*** DATASET RECORDS ***

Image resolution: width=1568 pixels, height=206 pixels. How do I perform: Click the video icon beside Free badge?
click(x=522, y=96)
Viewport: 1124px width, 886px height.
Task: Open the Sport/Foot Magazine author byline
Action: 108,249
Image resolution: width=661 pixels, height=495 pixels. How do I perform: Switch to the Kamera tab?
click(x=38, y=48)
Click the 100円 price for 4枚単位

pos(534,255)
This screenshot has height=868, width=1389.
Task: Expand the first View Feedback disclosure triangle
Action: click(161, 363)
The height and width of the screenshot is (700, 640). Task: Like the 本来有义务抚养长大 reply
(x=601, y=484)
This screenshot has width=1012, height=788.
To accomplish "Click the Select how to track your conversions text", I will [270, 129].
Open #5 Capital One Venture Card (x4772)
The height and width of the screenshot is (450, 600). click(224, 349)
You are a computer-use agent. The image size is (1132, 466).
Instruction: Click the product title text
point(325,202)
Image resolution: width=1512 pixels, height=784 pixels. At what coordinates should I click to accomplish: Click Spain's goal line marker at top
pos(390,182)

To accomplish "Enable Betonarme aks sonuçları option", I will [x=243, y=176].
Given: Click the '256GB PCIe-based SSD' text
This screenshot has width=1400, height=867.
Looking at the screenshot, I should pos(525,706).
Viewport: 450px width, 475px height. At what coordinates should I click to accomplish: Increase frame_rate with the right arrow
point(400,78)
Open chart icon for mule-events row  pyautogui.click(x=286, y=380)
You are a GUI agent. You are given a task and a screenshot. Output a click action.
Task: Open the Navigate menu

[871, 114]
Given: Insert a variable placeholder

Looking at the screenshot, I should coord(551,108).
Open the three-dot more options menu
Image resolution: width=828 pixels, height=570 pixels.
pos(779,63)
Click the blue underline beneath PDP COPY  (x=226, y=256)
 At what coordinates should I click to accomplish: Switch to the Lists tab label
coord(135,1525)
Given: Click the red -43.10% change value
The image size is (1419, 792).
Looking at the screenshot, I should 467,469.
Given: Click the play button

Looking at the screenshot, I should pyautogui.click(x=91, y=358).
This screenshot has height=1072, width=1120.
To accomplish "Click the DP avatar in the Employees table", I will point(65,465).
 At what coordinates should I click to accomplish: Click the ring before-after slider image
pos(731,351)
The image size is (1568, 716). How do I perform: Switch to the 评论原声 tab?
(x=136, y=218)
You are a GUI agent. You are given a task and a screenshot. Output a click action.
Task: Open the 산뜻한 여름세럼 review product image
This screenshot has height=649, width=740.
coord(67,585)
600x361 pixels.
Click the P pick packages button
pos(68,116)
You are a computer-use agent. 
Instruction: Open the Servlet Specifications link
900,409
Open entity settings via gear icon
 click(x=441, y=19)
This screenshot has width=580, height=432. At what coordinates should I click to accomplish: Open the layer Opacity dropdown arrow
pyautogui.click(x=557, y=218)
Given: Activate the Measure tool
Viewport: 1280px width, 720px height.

***

→ **AIM OF THE TASK**: Show each line from the listing above that includes the word "agent".

→ **RESPONSE TO THE EXERCISE**:
You are a computer-use agent. The image size is (1132, 466).
You are a GUI agent. You are given a task and a screenshot. Output a click action.
You are a GUI agent. You are given a task and a screenshot. Output a click action.
You are a computer-use agent. 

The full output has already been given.